__WORK INSTRUCTIONS__
Please retype the data from the line that contains "You are a computer-use agent." through the end of the data, and leave the pictures out of your answer.

__RAW RECORDS__
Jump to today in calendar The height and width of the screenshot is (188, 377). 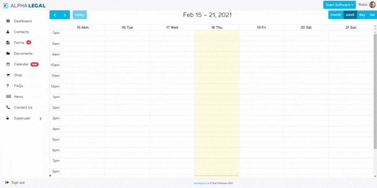pyautogui.click(x=79, y=15)
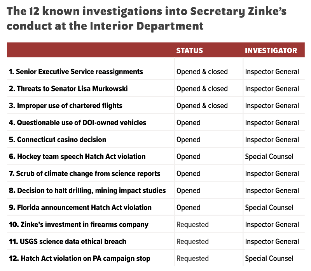Select the Connecticut casino decision entry
Screen dimensions: 311x271
[58, 140]
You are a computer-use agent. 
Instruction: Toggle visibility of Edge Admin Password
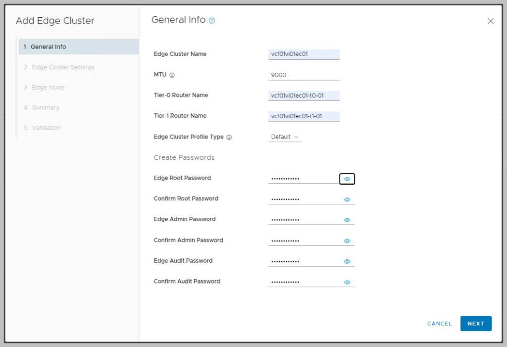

__ANSWER TO THIS EXERCISE__
You are a computer-use agent. 
Instruction: Toggle visibility of Edge Admin Password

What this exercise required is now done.